[WORK ITEM]:
Here the job is to restate every entry word for word.

--- START ---

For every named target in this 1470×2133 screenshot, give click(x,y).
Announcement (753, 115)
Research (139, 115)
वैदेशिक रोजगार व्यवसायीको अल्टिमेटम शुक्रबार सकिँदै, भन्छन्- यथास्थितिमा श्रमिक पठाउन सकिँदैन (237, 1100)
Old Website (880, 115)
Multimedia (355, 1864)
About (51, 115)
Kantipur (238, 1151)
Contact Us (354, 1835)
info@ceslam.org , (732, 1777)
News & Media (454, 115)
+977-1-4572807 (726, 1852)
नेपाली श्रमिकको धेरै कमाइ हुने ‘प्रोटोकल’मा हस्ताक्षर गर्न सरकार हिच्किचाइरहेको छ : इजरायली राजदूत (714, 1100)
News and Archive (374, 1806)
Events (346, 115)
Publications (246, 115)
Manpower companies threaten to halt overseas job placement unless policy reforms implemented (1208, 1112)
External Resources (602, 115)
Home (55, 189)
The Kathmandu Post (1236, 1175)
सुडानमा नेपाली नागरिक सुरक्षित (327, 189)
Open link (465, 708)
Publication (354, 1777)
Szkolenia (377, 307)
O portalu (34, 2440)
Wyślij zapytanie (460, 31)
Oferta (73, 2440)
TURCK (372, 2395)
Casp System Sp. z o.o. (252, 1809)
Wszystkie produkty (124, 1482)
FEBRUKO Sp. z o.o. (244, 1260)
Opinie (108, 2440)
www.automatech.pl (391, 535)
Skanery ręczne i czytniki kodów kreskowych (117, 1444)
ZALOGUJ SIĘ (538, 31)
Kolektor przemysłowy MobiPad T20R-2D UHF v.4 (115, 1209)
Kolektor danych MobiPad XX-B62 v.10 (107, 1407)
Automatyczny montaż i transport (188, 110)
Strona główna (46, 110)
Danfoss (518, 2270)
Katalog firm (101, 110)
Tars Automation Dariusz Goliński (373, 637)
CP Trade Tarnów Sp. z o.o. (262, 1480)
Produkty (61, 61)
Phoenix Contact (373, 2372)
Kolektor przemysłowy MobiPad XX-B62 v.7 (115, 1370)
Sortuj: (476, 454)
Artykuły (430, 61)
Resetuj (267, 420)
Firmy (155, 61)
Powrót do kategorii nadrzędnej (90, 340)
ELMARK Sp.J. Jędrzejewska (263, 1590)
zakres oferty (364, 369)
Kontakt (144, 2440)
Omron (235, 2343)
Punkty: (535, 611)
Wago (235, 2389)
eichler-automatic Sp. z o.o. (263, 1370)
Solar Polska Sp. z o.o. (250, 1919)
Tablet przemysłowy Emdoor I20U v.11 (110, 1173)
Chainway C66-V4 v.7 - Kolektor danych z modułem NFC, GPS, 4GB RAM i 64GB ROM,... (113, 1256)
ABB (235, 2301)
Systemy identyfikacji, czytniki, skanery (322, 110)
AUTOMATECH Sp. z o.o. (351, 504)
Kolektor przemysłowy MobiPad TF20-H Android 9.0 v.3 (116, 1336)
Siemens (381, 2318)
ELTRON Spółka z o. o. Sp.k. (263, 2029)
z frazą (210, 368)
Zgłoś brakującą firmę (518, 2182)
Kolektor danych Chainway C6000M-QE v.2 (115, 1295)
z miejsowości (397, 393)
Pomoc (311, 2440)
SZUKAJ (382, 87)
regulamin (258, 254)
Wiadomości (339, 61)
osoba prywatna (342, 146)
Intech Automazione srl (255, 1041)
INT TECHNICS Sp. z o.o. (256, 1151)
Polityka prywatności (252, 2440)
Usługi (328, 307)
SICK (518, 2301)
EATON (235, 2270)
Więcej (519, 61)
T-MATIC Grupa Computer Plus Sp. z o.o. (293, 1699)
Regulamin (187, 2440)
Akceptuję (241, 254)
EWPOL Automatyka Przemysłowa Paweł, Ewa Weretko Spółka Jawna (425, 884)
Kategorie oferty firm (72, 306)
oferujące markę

--- END ---

[RESPONSE BELOW]:
For every named target in this 1470×2133 screenshot, give click(x,y).
Announcement (753, 115)
Research (139, 115)
वैदेशिक रोजगार व्यवसायीको अल्टिमेटम शुक्रबार सकिँदै, भन्छन्- यथास्थितिमा श्रमिक पठाउन सकिँदैन (237, 1100)
Old Website (880, 115)
Multimedia (355, 1864)
About (51, 115)
Kantipur (238, 1151)
Contact Us (354, 1835)
info@ceslam.org , (732, 1777)
News & Media (454, 115)
+977-1-4572807 (726, 1852)
नेपाली श्रमिकको धेरै कमाइ हुने ‘प्रोटोकल’मा हस्ताक्षर गर्न सरकार हिच्किचाइरहेको छ : इजरायली राजदूत (714, 1100)
News and Archive (374, 1806)
Events (346, 115)
Publications (246, 115)
Manpower companies threaten to halt overseas job placement unless policy reforms implemented (1208, 1112)
External Resources (602, 115)
Home (55, 189)
The Kathmandu Post (1236, 1175)
सुडानमा नेपाली नागरिक सुरक्षित (327, 189)
Open link (465, 708)
Publication (354, 1777)
Szkolenia (377, 307)
O portalu (34, 2440)
Wyślij zapytanie (460, 31)
Oferta (73, 2440)
TURCK (372, 2395)
Casp System Sp. z o.o. (252, 1809)
Wszystkie produkty (124, 1482)
FEBRUKO Sp. z o.o. (244, 1260)
Opinie (108, 2440)
www.automatech.pl (391, 535)
Skanery ręczne i czytniki kodów kreskowych (117, 1444)
ZALOGUJ SIĘ (538, 31)
Kolektor przemysłowy MobiPad T20R-2D UHF v.4 (115, 1209)
Kolektor danych MobiPad XX-B62 v.10 (107, 1407)
Automatyczny montaż i transport (188, 110)
Strona główna (46, 110)
Danfoss (518, 2270)
Katalog firm (101, 110)
Tars Automation Dariusz Goliński (373, 637)
CP Trade Tarnów Sp. z o.o. (262, 1480)
Produkty (61, 61)
Phoenix Contact (373, 2372)
Kolektor przemysłowy MobiPad XX-B62 v.7 (115, 1370)
Sortuj: (476, 454)
Artykuły (430, 61)
Resetuj (267, 420)
Firmy (155, 61)
Powrót do kategorii nadrzędnej (90, 340)
ELMARK Sp.J. Jędrzejewska (263, 1590)
zakres oferty (364, 369)
Kontakt (144, 2440)
Omron (235, 2343)
Punkty: (535, 611)
Wago (235, 2389)
eichler-automatic Sp. z o.o. (263, 1370)
Solar Polska Sp. z o.o. (250, 1919)
Tablet przemysłowy Emdoor I20U v.11 (110, 1173)
Chainway C66-V4 v.7 - Kolektor danych z modułem NFC, GPS, 4GB RAM i 64GB ROM,... (113, 1256)
ABB (235, 2301)
Systemy identyfikacji, czytniki, skanery (322, 110)
AUTOMATECH Sp. z o.o. (351, 504)
Kolektor przemysłowy MobiPad TF20-H Android 9.0 v.3 (116, 1336)
Siemens (381, 2318)
ELTRON Spółka z o. o. Sp.k. (263, 2029)
z frazą (210, 368)
Zgłoś brakującą firmę (518, 2182)
Kolektor danych Chainway C6000M-QE v.2 (115, 1295)
z miejsowości (397, 393)
Pomoc (311, 2440)
SZUKAJ (382, 87)
regulamin (258, 254)
Wiadomości (339, 61)
osoba prywatna (342, 146)
Intech Automazione srl (255, 1041)
INT TECHNICS Sp. z o.o. (256, 1151)
Polityka prywatności (252, 2440)
Usługi (328, 307)
SICK (518, 2301)
EATON (235, 2270)
Więcej (519, 61)
T-MATIC Grupa Computer Plus Sp. z o.o. (293, 1699)
Regulamin (187, 2440)
Akceptuję (241, 254)
EWPOL Automatyka Przemysłowa Paweł, Ewa Weretko Spółka Jawna (425, 884)
Kategorie oferty firm (72, 306)
oferujące markę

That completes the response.